The problem
Could you reproduce the entries exactly, omitting every picture?

(Exercise input begins)

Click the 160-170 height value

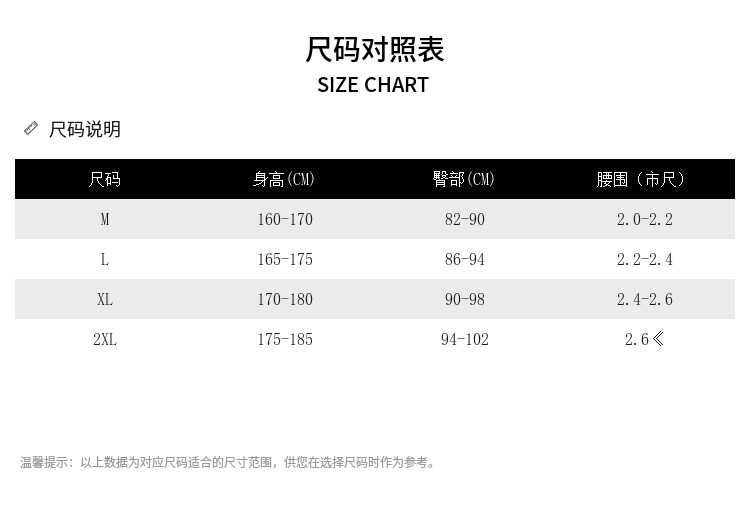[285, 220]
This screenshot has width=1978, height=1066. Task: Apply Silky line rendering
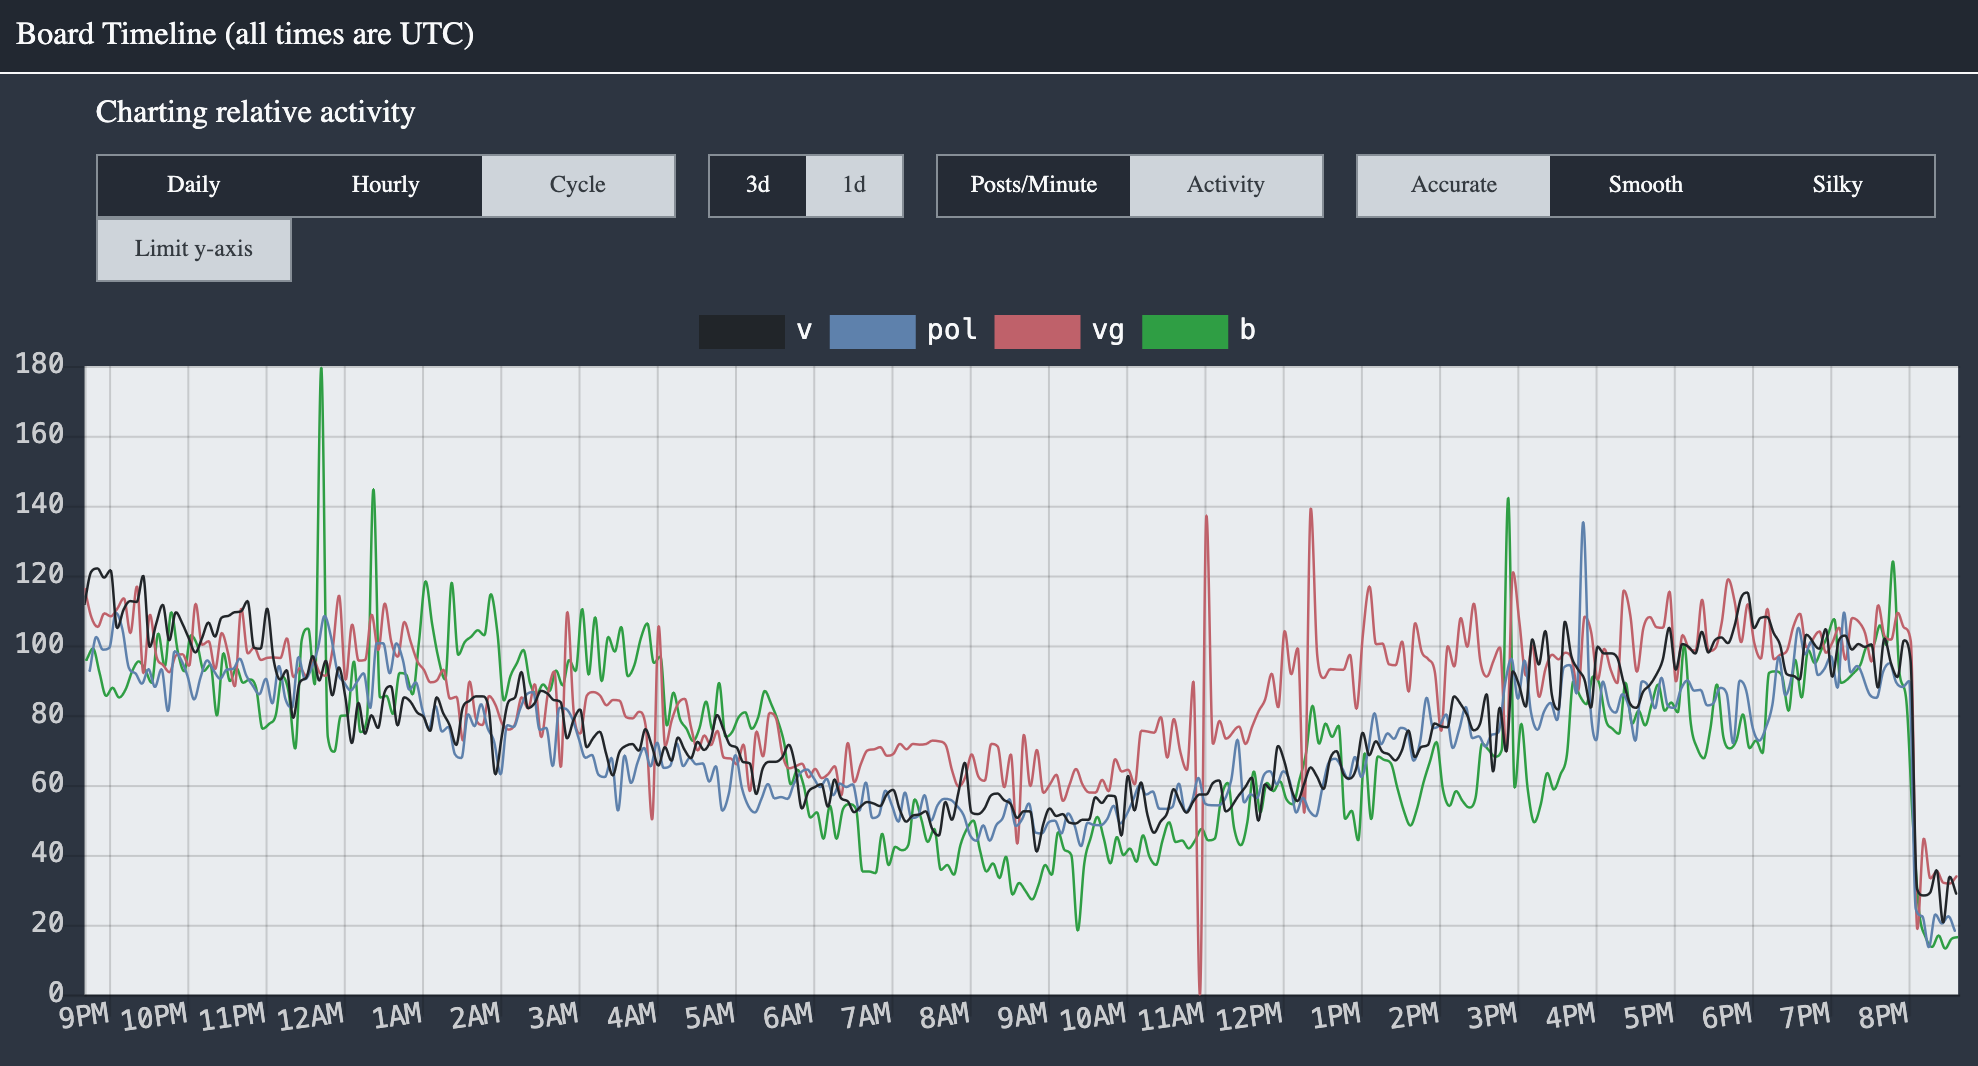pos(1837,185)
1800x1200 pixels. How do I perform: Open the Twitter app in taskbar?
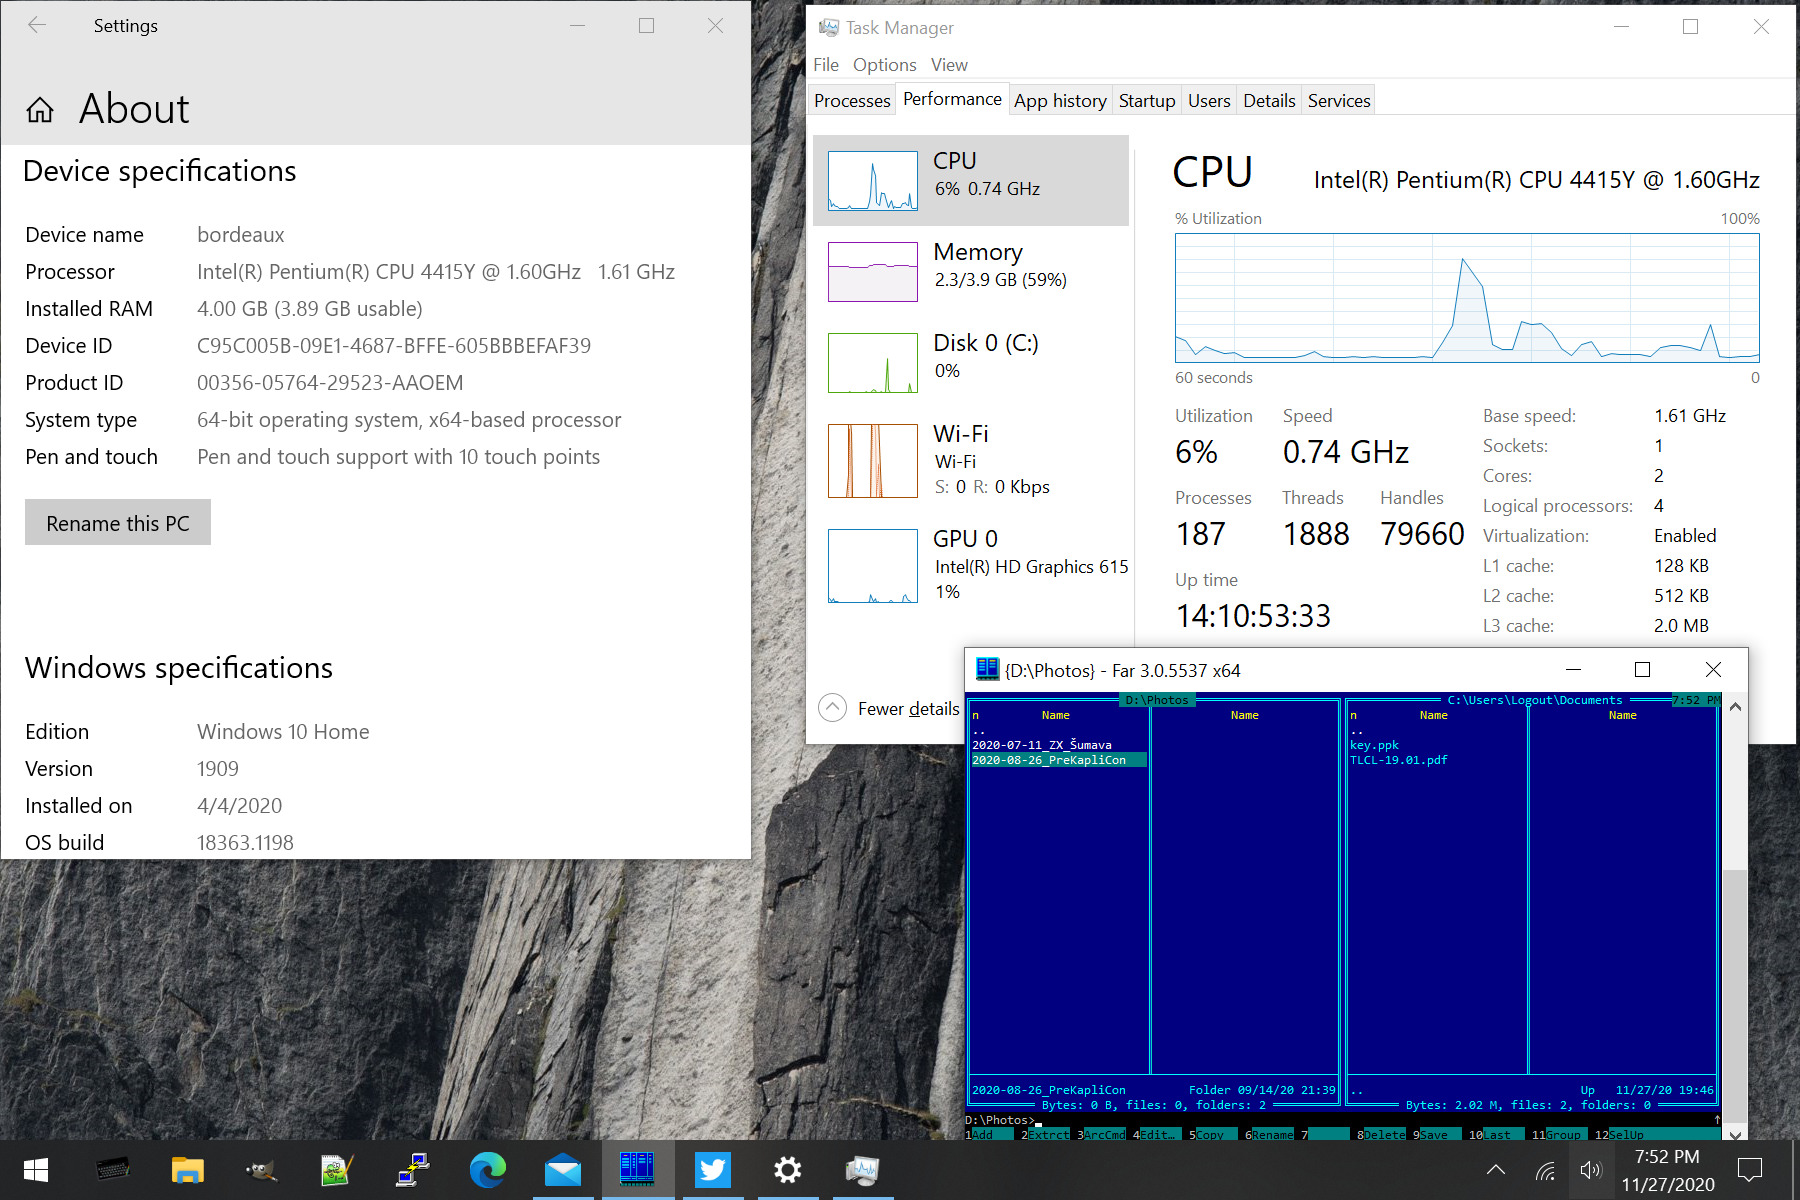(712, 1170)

(Exercise input ends)

Exercise solution
Click the 160-170 height value

[285, 220]
This screenshot has width=1978, height=1066. Task: Apply Silky line rendering
pos(1837,185)
1800x1200 pixels. How do I perform: Open the Twitter app in taskbar?
(712, 1170)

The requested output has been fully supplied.